**Records provided:**
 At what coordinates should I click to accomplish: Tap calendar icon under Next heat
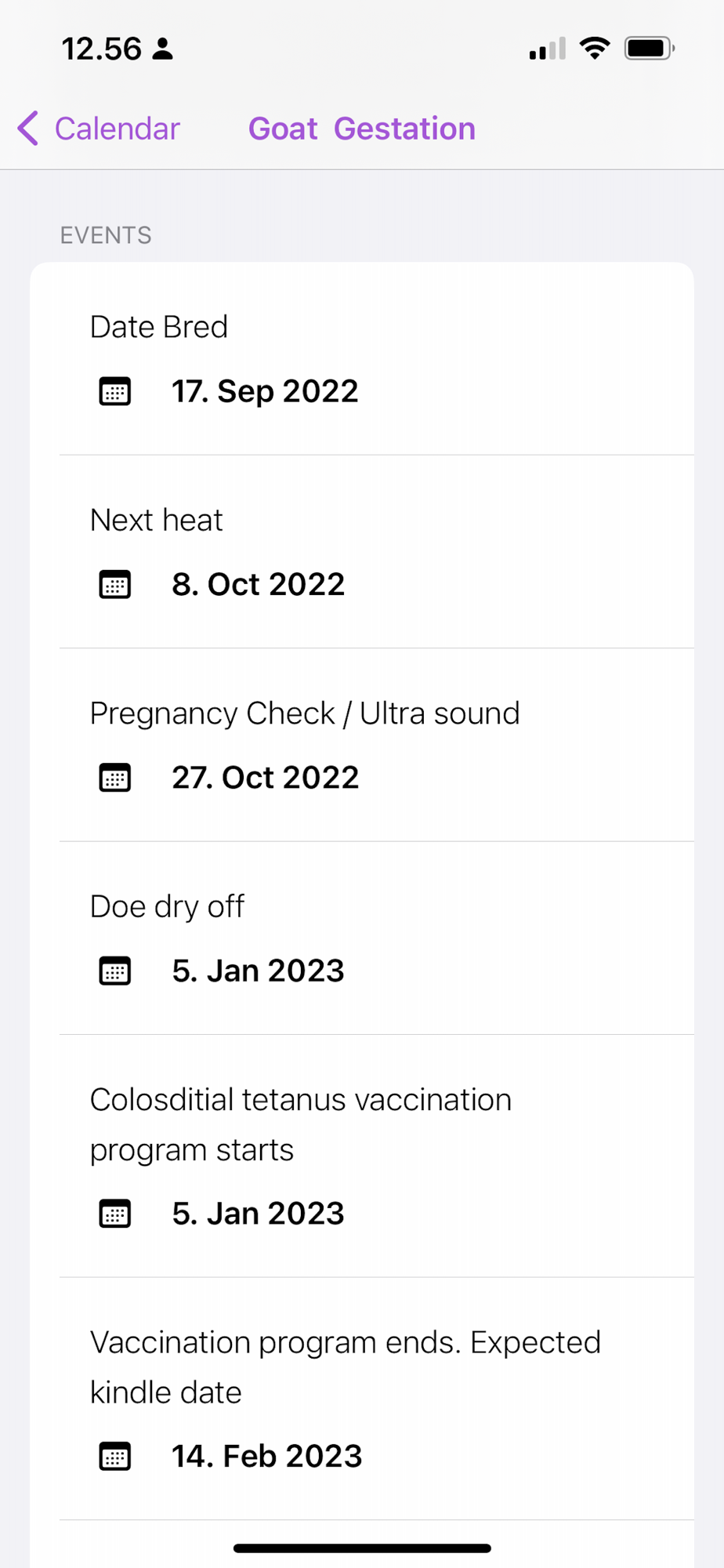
...
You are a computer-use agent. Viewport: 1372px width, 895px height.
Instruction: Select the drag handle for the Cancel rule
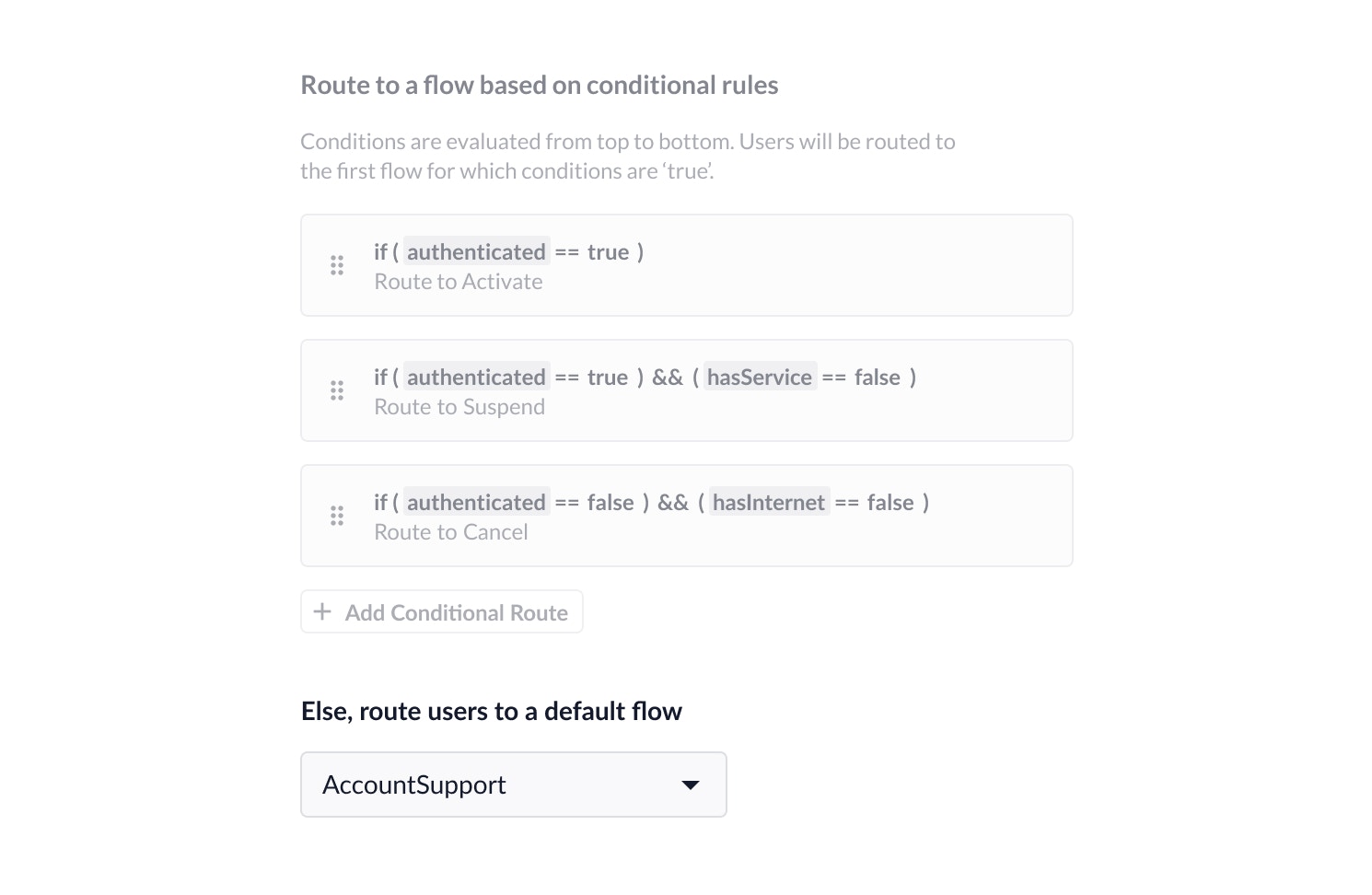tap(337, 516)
---
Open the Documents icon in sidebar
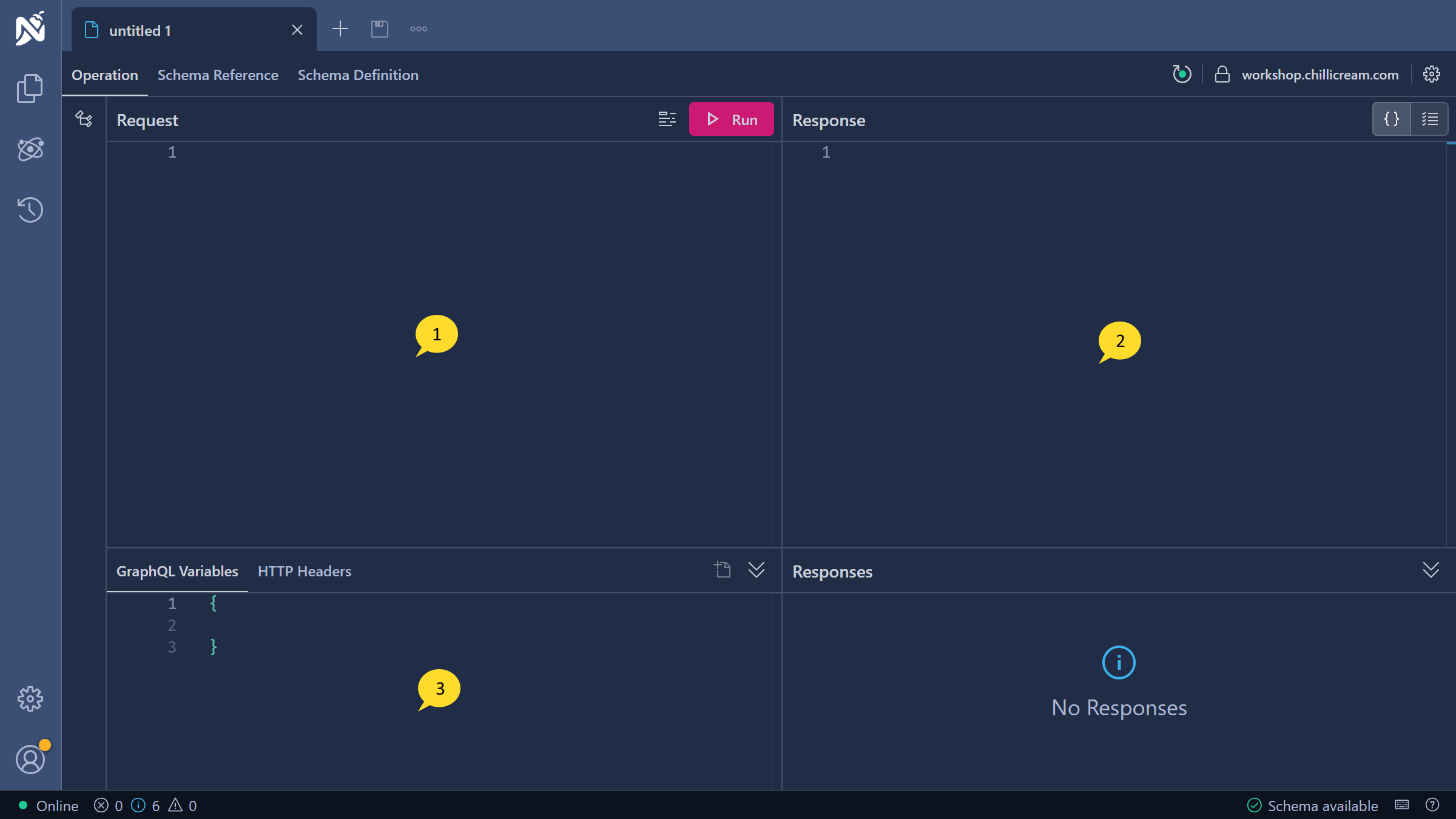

**Set task:** Locate every line in the entries above that contains the word "icon", and copy each of those lines.

**Written answer:**
 At what coordinates should I click to accomplish: Tap calendar icon under Next heat
Open the Documents icon in sidebar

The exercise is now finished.